ASSIGNED TASK:
Skip the pictures. Transcribe exactly the lines from the line containing "Close the terminal window with red button" to the end of the listing.

THE INPUT:

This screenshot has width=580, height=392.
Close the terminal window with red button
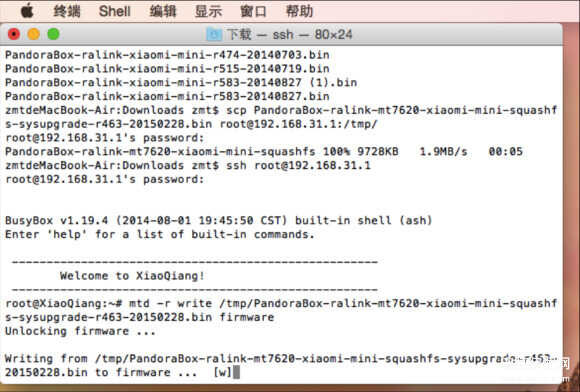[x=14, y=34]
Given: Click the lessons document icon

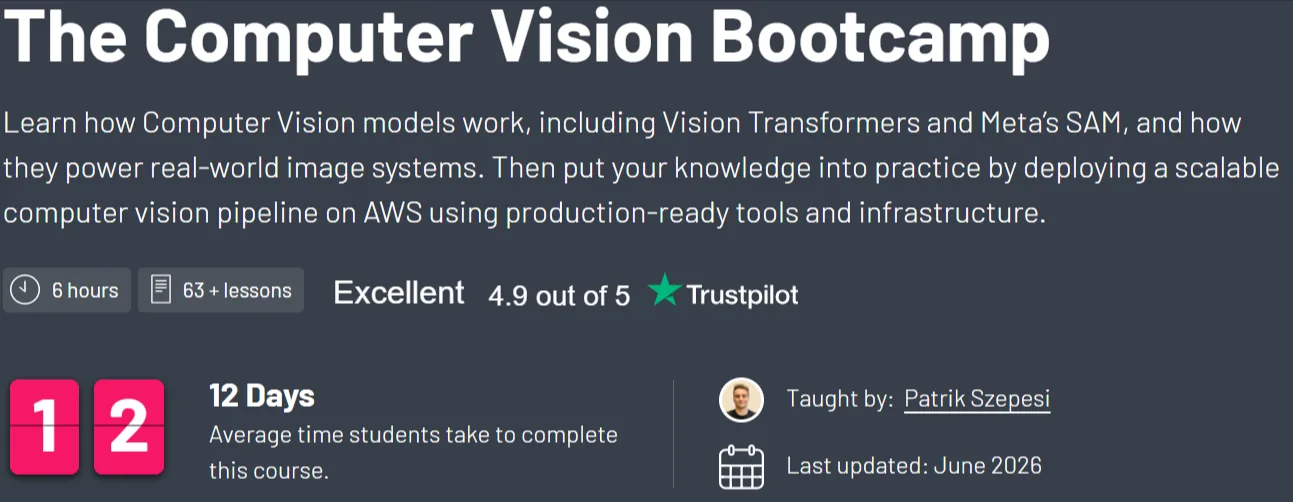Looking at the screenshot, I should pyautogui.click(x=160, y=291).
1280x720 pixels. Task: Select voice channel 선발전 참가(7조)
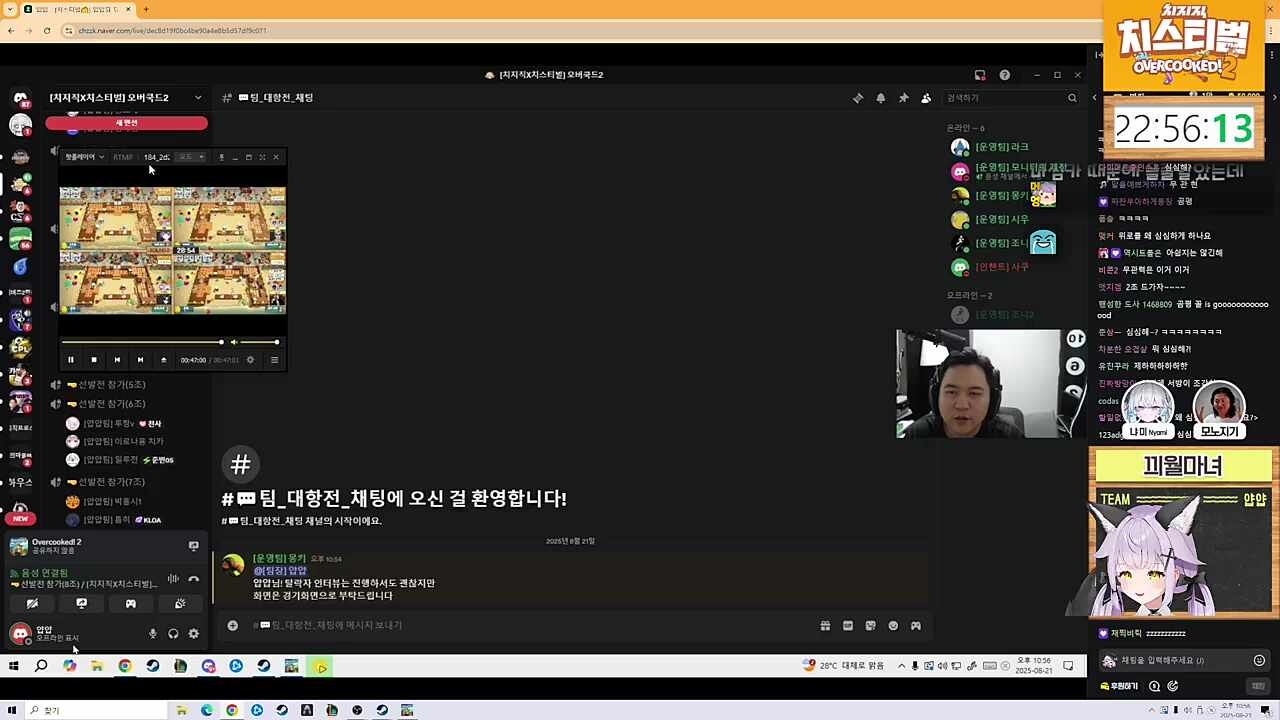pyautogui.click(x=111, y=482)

ANSWER TO THE EXERCISE:
Close the terminal window with red button
[x=14, y=34]
Given: Click the lessons document icon

Looking at the screenshot, I should pyautogui.click(x=160, y=291).
1280x720 pixels. Task: Select voice channel 선발전 참가(7조)
pyautogui.click(x=111, y=482)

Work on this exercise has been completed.